Exercise details: Copy out each line of the data holding "header".

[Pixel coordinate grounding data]
++++++++++++++++++++

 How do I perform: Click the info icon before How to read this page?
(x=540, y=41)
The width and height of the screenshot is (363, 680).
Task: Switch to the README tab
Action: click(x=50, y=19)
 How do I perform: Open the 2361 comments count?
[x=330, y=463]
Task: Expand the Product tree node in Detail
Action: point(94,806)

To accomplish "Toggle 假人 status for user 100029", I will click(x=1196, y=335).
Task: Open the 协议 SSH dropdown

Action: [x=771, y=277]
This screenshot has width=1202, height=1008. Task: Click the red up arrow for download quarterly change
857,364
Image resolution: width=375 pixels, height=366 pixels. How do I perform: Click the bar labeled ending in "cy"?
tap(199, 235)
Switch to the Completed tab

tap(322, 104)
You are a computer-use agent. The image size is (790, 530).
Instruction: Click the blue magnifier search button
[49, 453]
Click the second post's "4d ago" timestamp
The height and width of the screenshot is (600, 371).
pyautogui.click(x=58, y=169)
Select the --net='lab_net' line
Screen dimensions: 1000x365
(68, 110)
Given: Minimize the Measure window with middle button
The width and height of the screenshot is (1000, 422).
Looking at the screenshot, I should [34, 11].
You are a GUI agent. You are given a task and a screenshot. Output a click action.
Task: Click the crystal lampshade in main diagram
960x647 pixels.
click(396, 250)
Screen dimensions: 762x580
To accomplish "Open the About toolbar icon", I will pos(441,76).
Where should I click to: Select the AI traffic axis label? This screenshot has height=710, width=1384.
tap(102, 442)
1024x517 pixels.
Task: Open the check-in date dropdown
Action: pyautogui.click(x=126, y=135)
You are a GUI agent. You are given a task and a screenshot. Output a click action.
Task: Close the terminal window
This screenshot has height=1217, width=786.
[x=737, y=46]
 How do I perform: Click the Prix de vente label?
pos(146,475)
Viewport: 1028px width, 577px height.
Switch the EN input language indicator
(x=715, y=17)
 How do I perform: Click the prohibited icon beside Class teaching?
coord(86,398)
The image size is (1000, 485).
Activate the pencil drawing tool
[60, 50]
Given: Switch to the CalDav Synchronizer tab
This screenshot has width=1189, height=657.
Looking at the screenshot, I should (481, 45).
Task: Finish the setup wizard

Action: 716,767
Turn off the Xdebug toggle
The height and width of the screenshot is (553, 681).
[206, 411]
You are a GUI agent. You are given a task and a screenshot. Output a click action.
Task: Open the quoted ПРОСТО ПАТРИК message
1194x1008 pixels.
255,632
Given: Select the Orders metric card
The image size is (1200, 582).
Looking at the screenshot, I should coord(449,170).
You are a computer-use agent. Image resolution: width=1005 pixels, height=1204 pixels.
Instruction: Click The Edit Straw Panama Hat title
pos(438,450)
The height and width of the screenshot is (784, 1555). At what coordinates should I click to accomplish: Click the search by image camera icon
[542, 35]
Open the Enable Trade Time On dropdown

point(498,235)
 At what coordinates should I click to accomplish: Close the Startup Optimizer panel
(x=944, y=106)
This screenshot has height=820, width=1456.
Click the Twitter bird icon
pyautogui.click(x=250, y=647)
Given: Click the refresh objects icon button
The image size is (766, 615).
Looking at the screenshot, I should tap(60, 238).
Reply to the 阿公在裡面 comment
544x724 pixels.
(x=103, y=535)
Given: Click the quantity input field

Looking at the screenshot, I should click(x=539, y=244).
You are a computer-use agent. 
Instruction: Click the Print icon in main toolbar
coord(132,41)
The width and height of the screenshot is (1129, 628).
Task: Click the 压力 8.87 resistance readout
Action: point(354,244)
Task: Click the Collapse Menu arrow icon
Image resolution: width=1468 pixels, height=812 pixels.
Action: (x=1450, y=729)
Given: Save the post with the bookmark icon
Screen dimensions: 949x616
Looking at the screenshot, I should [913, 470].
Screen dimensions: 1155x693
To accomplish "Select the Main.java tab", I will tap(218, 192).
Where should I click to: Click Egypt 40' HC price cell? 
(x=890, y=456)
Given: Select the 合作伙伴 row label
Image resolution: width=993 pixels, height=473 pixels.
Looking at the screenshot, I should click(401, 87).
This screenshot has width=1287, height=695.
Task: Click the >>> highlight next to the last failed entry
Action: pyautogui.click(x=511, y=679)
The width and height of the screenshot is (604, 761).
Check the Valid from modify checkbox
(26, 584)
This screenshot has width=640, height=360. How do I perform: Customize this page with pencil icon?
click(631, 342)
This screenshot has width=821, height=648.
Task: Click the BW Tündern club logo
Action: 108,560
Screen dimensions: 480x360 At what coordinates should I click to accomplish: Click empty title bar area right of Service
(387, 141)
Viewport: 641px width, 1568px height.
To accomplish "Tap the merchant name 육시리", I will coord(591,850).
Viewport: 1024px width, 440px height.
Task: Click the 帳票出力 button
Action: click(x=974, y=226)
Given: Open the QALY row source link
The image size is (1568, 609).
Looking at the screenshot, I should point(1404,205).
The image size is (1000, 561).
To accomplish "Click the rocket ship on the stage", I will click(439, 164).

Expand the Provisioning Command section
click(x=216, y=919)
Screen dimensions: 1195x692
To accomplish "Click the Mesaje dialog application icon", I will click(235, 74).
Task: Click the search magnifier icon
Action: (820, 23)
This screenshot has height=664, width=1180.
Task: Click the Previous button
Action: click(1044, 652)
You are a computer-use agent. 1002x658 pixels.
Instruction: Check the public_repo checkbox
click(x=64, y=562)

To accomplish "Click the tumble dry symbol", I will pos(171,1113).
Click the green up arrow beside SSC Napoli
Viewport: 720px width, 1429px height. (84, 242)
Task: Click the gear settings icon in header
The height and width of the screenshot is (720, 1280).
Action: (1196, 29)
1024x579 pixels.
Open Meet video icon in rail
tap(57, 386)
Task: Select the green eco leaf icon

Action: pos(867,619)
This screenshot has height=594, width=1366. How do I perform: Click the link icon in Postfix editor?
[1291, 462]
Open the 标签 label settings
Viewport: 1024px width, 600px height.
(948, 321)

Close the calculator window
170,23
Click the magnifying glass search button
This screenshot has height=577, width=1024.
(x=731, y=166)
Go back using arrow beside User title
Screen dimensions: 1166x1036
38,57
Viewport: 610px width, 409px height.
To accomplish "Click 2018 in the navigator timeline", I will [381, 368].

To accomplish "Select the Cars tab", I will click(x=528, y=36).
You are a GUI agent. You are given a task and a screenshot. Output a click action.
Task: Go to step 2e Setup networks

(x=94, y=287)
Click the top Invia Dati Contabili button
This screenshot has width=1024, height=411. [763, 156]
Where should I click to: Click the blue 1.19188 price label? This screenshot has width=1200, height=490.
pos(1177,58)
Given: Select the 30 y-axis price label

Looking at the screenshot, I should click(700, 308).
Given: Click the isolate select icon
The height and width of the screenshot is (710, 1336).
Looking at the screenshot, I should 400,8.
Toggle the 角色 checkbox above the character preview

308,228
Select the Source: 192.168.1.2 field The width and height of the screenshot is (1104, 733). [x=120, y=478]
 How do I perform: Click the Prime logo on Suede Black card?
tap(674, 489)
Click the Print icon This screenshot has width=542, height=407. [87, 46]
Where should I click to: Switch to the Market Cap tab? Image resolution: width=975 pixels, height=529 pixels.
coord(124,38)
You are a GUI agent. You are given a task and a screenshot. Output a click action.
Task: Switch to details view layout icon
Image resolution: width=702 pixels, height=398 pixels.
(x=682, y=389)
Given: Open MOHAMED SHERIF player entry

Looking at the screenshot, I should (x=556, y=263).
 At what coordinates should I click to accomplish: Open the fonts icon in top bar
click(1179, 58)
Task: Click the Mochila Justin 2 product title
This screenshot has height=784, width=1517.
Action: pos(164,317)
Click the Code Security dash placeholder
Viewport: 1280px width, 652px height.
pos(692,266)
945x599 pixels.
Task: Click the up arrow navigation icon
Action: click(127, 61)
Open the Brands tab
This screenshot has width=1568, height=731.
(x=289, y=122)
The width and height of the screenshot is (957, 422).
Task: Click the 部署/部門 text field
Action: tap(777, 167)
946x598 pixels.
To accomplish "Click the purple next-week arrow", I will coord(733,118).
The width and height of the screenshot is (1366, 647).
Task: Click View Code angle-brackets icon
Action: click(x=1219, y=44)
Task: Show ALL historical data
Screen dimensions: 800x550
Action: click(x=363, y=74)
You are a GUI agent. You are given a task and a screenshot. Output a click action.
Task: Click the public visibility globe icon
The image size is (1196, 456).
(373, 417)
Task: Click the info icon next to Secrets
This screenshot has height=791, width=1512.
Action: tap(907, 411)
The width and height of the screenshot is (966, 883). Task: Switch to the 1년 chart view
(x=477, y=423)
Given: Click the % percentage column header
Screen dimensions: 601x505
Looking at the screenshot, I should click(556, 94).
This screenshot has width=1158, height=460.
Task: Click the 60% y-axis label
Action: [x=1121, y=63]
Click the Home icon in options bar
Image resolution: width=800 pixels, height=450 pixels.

++++++++++++++++++++

Exercise answer:
Task: Click the gear settings icon in header
Given: Click the % percentage column header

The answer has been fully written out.